O segundo caso envolvendo o ex-senador também baseia-se nos depoimentos de Gércio Mendonça Júnior e Silval Barbosa e trata da suposta compra da vaga no Tribunal de Contas de Mato Grosso para o então deputado estadual Sergio Ricardo em 2009 – cuja negociação e levantamento de valores acordados teriam sido definidos com anuência do então governador Blairo Maggi – tanto para o feito quanto para os posteriores pagamentos necessários.

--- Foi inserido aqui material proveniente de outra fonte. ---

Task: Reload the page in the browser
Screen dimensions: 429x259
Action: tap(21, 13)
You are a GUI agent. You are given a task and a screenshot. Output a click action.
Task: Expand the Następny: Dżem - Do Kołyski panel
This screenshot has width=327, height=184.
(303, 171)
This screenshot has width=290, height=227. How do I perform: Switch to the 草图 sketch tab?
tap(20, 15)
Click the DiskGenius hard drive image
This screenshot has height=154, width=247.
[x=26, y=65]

O terceiro caso de Maggi remetido a Mato Grosso trata da investigação de prática dos crimes de organização criminosa, lavagem de dinheiro, gestão fraudulenta de instituição financeira e crimes contra a ordem tributária envolvendo e ex-senador, Silval Barbosa e José Bezerra de Menezes – o Binho – então presidente do Bic Banco. Narra o documento baseado em narrativa do Ministério Público Federal que no período de 2005 e 2014 foram realizados “vários empréstimos perante a instituição financeira Bic Banco com finalidade diversa da contratualmente estipulada, os recursos provenientes dos empréstimos foram utilizados para pagamento de dívidas politicas e eleitorais dos investigados e posteriormente quitadas, de forma dissimulada, com utilização de pessoas jurídicas diversas, ligadas ao grupo politico de Blairo Maggi e Silval Barbosa”.

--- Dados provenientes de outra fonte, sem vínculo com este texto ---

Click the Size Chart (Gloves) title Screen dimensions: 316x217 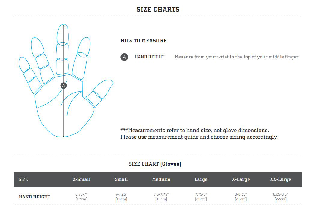[x=155, y=164]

Ainda segundo o MPF, “foram juntados elementos probatórios que indicam, de forma consistente que, ao menos entre 2009 e 2013, no Estado de Mato Grosso, o grupo político liderado por Blairo Maggi utilizou instituição financeira clandestina operada para efetuar transações fora do alcance dos órgãos de controle e da politica administrativa, tendo por objetivo (i) obtenção de empréstimos vultuosos em condições flexíveis de pagamento; e (ii) interposição de pessoas para ocultar a origem, destino ou natureza dos recursos.”

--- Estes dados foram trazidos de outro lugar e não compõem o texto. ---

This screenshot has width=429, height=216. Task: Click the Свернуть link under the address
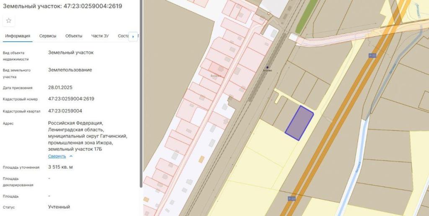coord(57,156)
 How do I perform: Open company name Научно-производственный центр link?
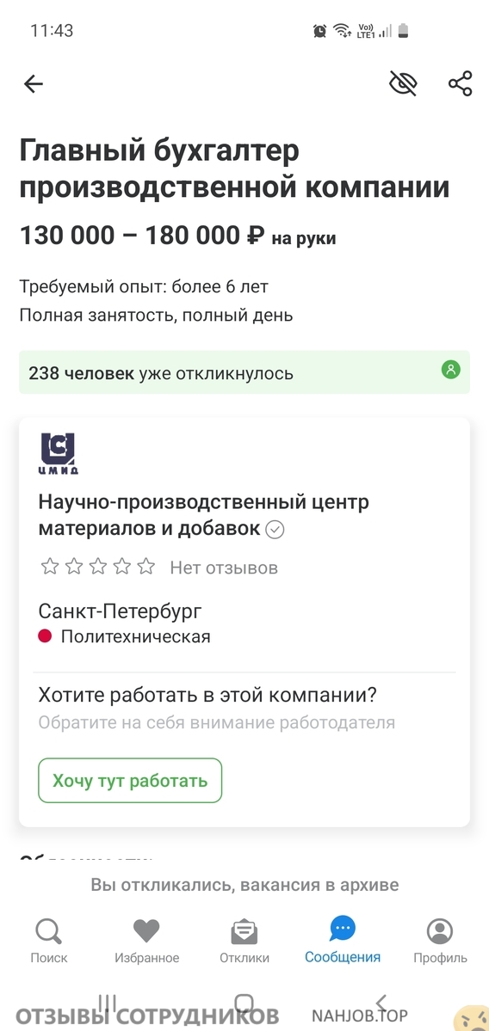pos(204,515)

O documento diz ainda que Blairo Maggi – em seu segundo mandato de governo necessitava cobrir um desfalque financeiro da ordem de R$ 130 milhões deixado em seu primeiro mandato na Secretaria de Infraestrutura e para tanto, seriam realizados empréstimos junto ao Bic Banco – e que em busca e apreensão realizada na residência de Eder Moraes foi encontrada uma Carta de Fiança assinada por Blairo Maggi e dirigida ao Bic Banco da ordem de R$ 5 milhões – como garantia dos supostos empréstimos fraudulentos solicitados pelo referido grupo político.
Os três casos acima mencionados, junto com outros três também relacionados à Operação Ararath foram remetidos na mesma decisão pelo ministro do STF, Luiz Fux, à 1a Instância da Justiça Federal de Mato Grosso.
Sobre o novo entendimento do STF quanto à prerrogativa de função
Conforme decisão do Supremo Tribunal Federal que “modificou o entendimento historicamente adotado por esta Corte Superior quanto a amplitude da competência especial por prerrogativa de função – verificou-se que há investigados nos desdobramentos da Operação Ararath no Supremo Tribunal Federal, que há luz do novo entendimento, não mais gozam da prerrogativa que justificaria o reconhecimento da aludida competência especial, cumpre em atenção à compreensão majoritária adotada nesta Corte Superior quanto às regras de conexão e continência, que se proceda ao devido saneamento e cisão da investigação, sem qualquer prejuízo à validade das decisões já proferidas”, diz trecho do despacho do ministro Luiz Fux.
A nova resolução foi proposta pelo ministro Roberto Barroso e concluída em 03/03/2018 com o seguinte texto:
- “O foro por prerrogativa de função aplica-se apenas aos crimes cometidos no exercício do cargo e relacionados às funções desempenhadas…”
- Após o final da instrução processual, com a publicação do despacho de intimação para apresentação de alegações finais, a competência para processar e julgar ações penais não será mais afetada em razão de o agente público vir a ocupar outro cargo ou deixar o cargo que ocupava, qualquer que seja o motivo.”